Interview with Jack Andraka, 17-year-old scientist and inventor (video)

10 Jan 2014

Jack Andraka, 17-year-old scientist and inventor

At the BT Young Scientist and Technology Exhibition in Dublin, we caught up with 17-year-old Jack Andraka, the American student who at the age of 15 came up with a breakthrough technology for diagnosing several cancers.

“Just imagine what you can do,” muses Andraka when asked for his advice to other teens who want to make a difference through scientific discovery. “Believe in your ideas.”

The scene was the BT Young Scientist and Technology Exhibition – now in its 50th year – and behind Andraka 1,200 kids milled about presenting their scientific and technological projects to 82 exacting judges.

In 2012, when he was just 15, Andraka won the US$75,000 Gordon E Moore Award, the grand prize of the Intel International Science and Engineering Fair, for developing a rapid and inexpensive method to detect an increase of a protein that indicates the presence of pancreatic, ovarian and lung cancer.

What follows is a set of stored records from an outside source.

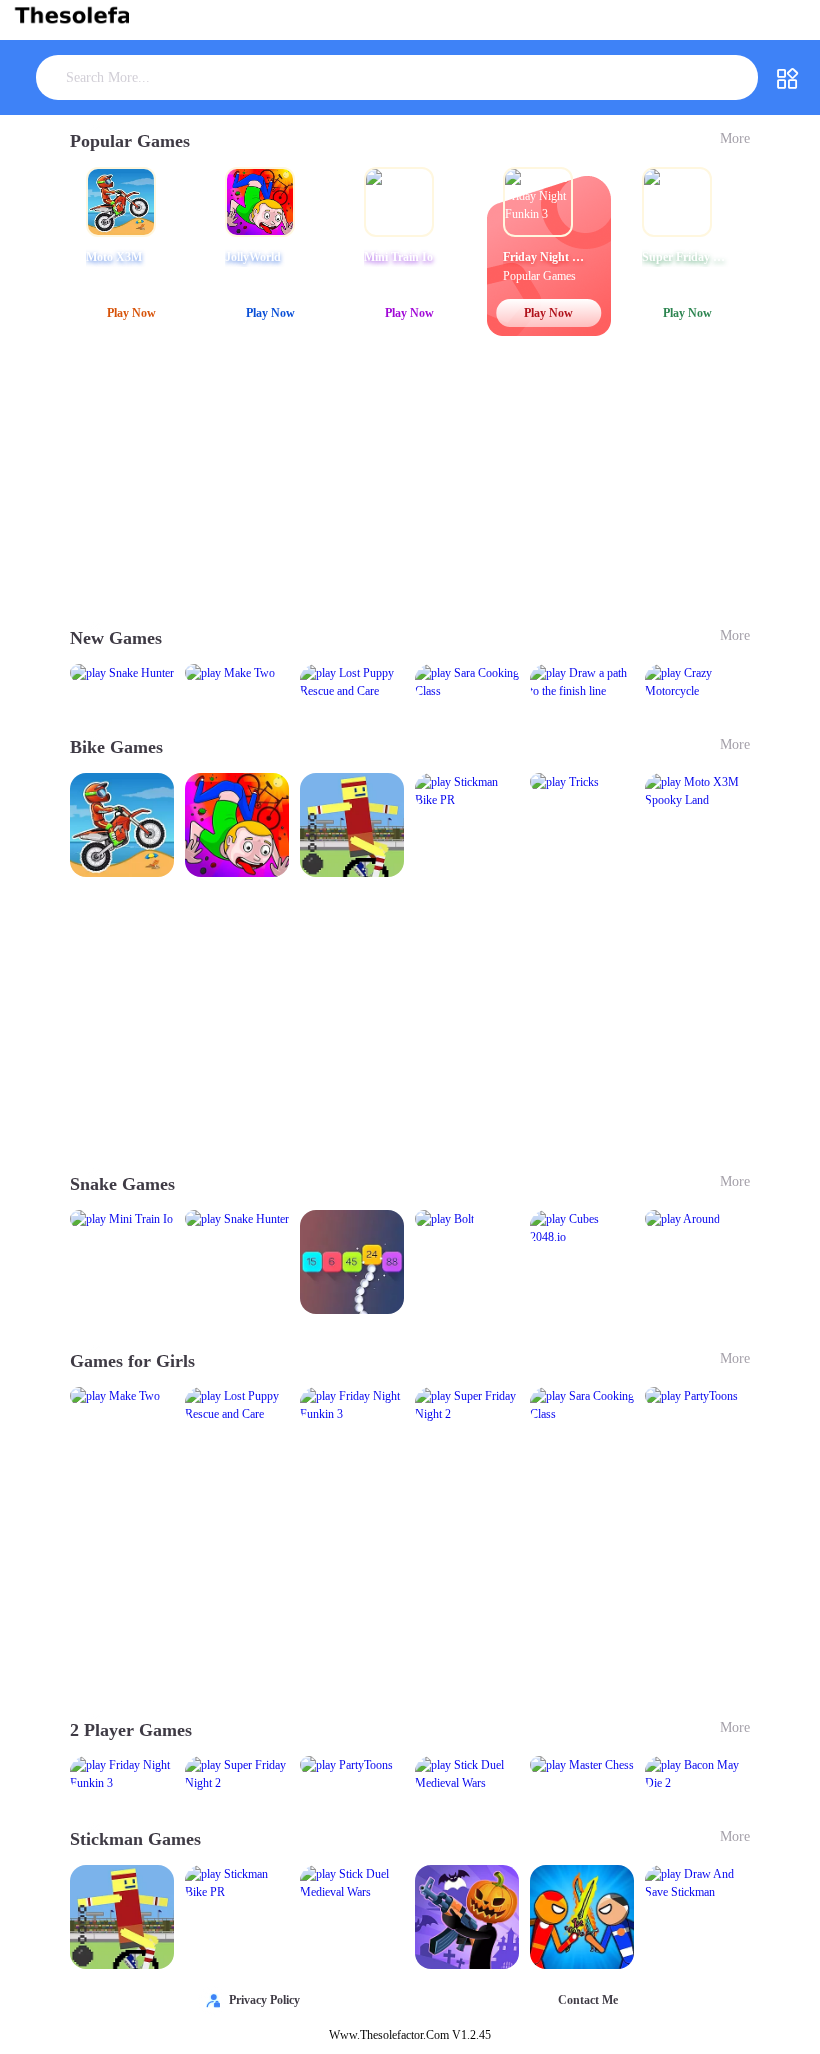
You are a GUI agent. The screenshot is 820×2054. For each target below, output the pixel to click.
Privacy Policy (264, 2000)
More (735, 138)
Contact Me (588, 2000)
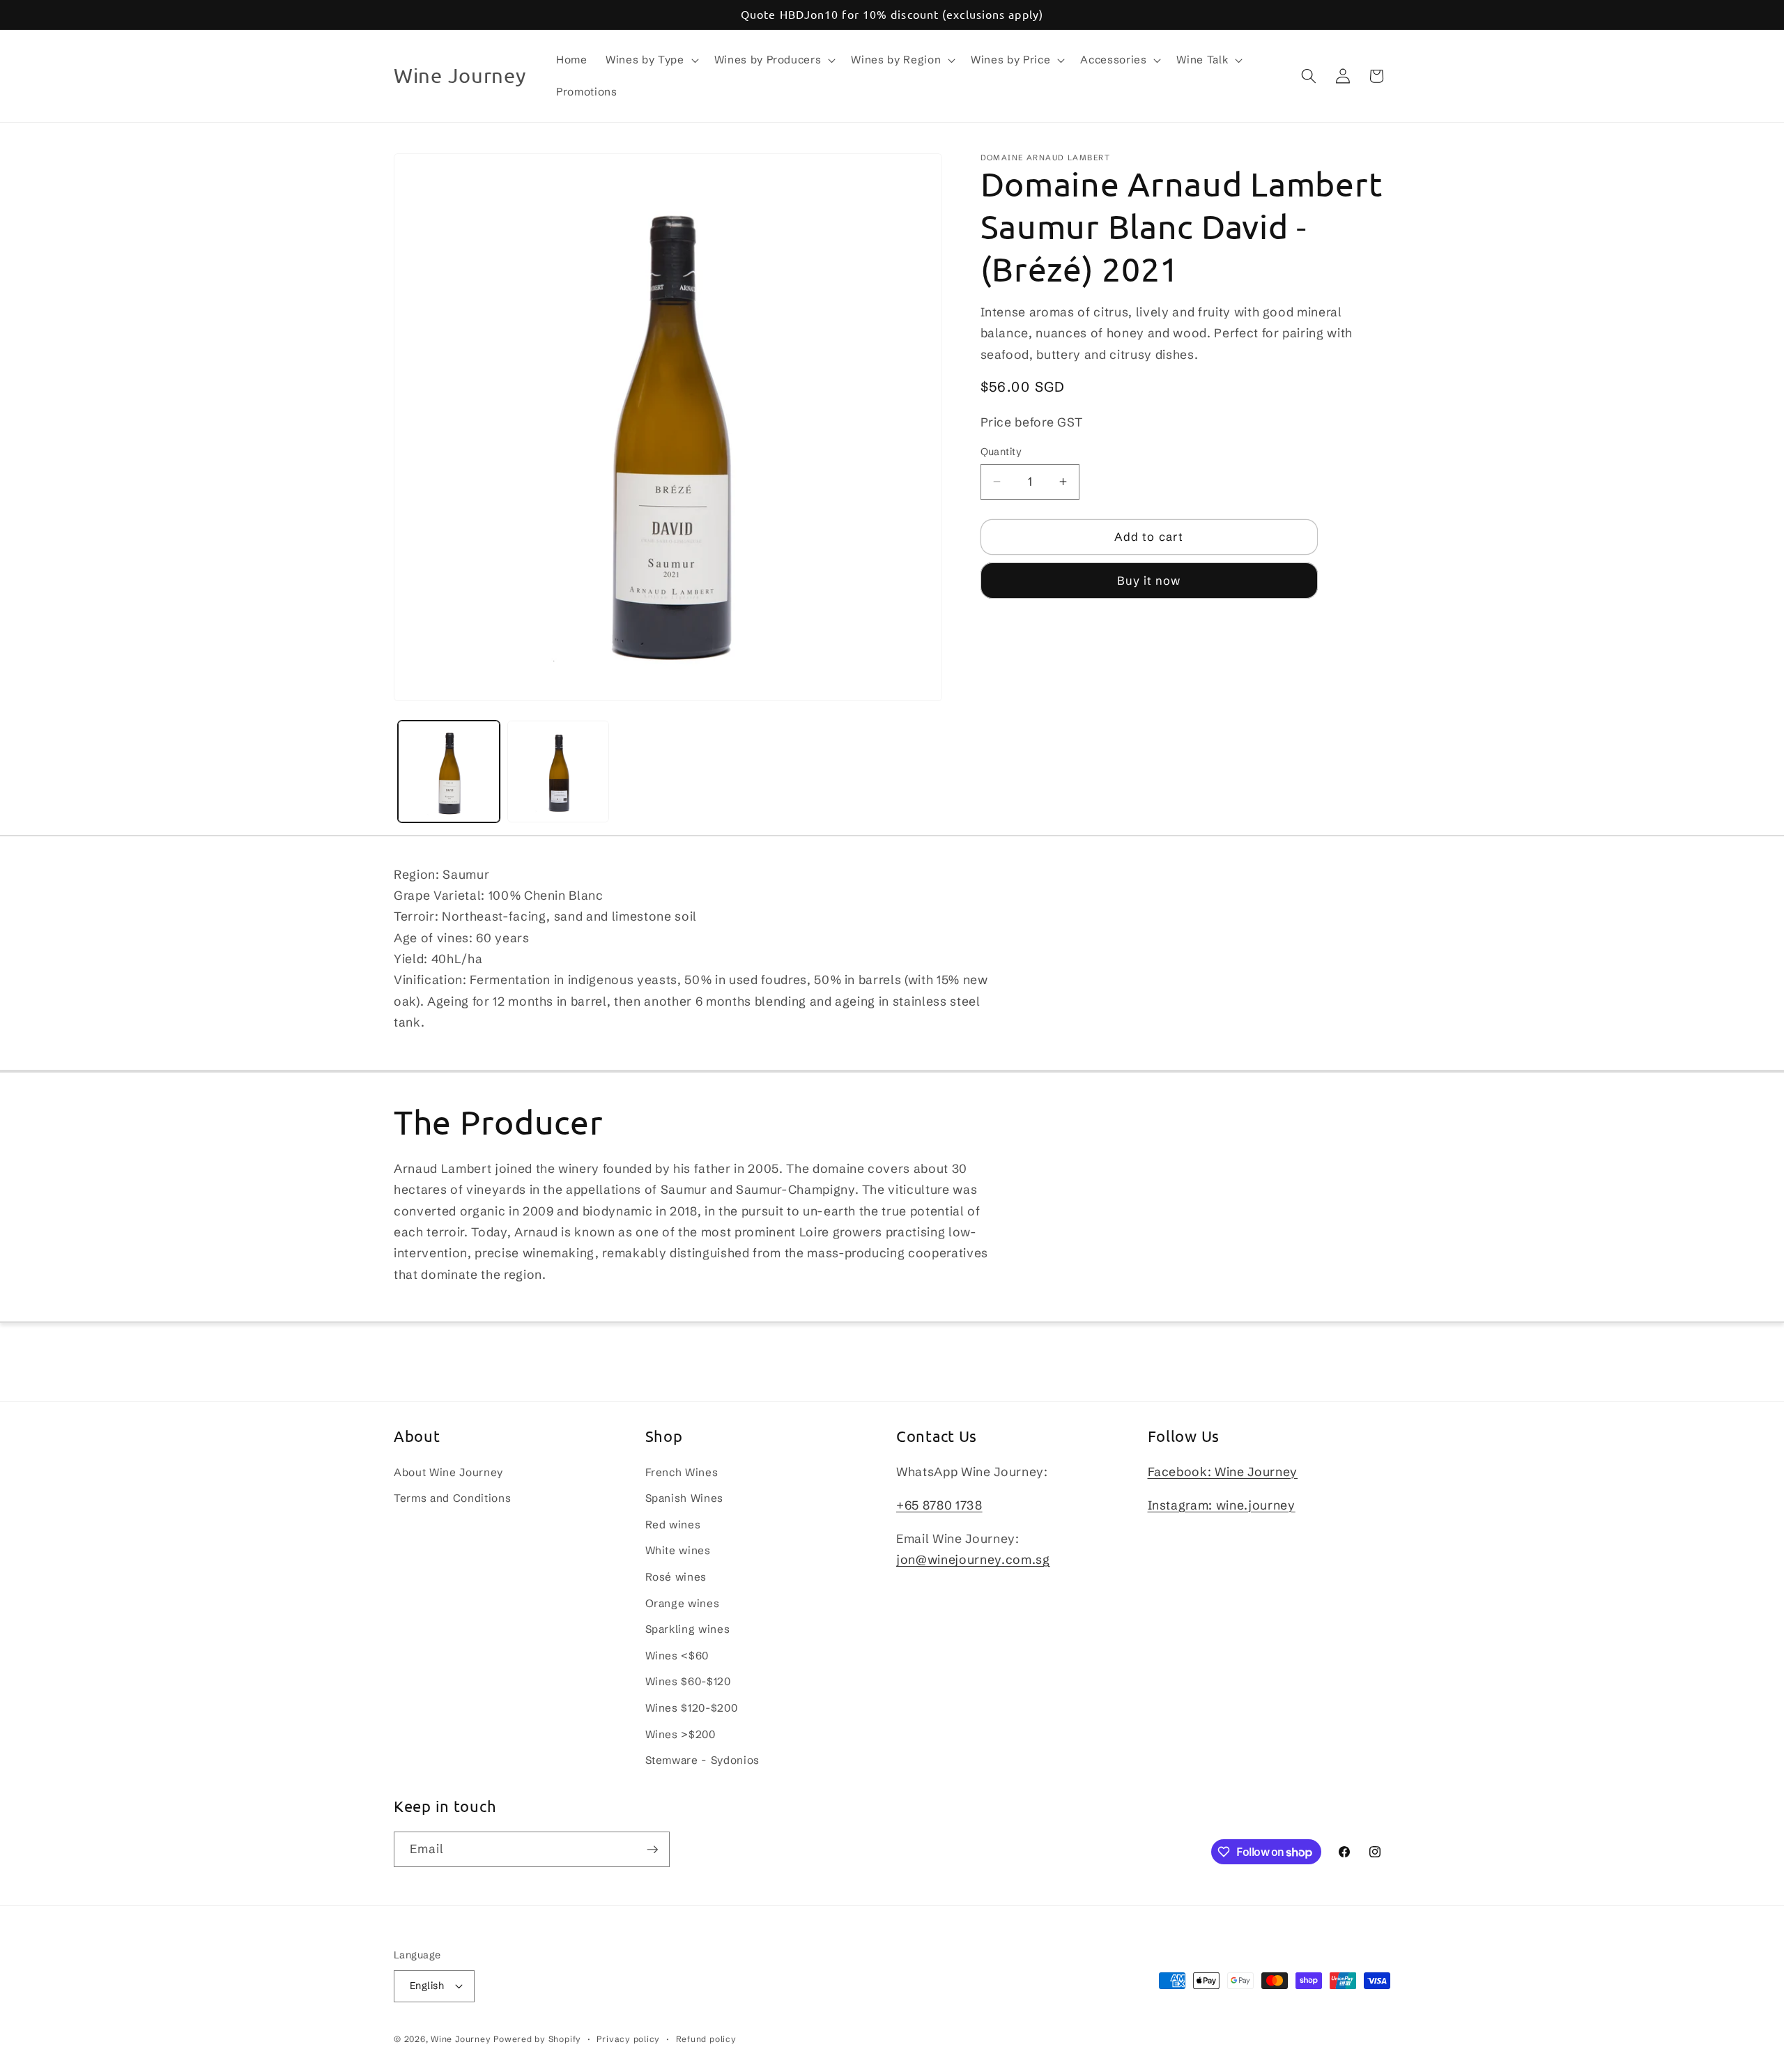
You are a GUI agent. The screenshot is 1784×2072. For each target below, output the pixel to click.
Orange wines (682, 1603)
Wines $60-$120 (688, 1681)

“I created a new way to detect pancreatic, ovarian and lung cancer that costs three cents,” Andraka said. “It takes five minutes to run, is 168 times faster, 26,000 times less expensive and 400 times more effective than current methods of detection. It potentially detects cancer at the earliest stages, when the person has a 100pc chance of survival. We have found it to be 90pc effective.”

BT Young Scientist & Technology Exhibition 2014 – interview with Jack Andraka 

Andraka said he has a provisional patent filed and is in talks with several large biotech companies about getting his product to market as quickly as possible.

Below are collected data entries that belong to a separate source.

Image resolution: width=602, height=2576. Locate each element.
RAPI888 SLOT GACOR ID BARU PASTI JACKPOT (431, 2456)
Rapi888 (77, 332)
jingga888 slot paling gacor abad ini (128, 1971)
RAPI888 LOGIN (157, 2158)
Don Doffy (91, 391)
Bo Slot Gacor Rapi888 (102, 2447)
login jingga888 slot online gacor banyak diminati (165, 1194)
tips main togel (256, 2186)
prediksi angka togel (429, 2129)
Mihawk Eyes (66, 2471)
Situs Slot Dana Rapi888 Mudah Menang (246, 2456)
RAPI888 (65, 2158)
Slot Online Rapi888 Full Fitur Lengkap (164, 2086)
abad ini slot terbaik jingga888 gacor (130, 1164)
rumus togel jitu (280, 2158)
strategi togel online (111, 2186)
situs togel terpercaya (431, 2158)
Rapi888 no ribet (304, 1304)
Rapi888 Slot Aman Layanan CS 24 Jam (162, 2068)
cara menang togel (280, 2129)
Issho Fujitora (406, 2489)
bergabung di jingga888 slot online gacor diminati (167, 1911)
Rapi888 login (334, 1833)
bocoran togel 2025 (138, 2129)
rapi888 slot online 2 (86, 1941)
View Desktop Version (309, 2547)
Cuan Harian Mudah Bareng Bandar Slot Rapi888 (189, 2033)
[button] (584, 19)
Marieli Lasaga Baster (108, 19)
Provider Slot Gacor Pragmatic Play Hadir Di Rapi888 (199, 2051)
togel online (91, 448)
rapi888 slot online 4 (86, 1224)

As nations, including Ireland, cotton on to the reality that science and technology hold the keys to a vibrant and strong economic future, the education system from junior to senior level needs to embrace maths and science in a whole new way.

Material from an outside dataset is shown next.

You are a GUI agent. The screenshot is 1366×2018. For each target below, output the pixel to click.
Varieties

Some schools get it – as can be seen each year at the BT Young Science and Technology Exhibition – but there is still some distance to go.

Andraka talked about his own school and its approach to science teaching.

“My school was the bad school of the county, detention levels are high and 80pc of the kids are on assisted lunches. It was a rough environment but I kept on pushing to do science fair.”

Andraka said that while teachers were encouraging, there was a relatively small cadre – just a handful – of students interested in studying science.

Andraka, described by one academic as the “Edison of our times”, was inspired during a biology class on antibodies. He researched nanotube technology, reached out to 200 professors at Johns Hopkins University School of Medicine, and went to work developing a paper sensor similar to the diabetic test strip.

Looking to the future, Andraka has just sat his SATs and is working on a project to create a device the size of a smartphone to detect diseases.

“Believe in your ideas. Ideas don’t always turn out right, but just keep pushing. Just imagine what you can do.”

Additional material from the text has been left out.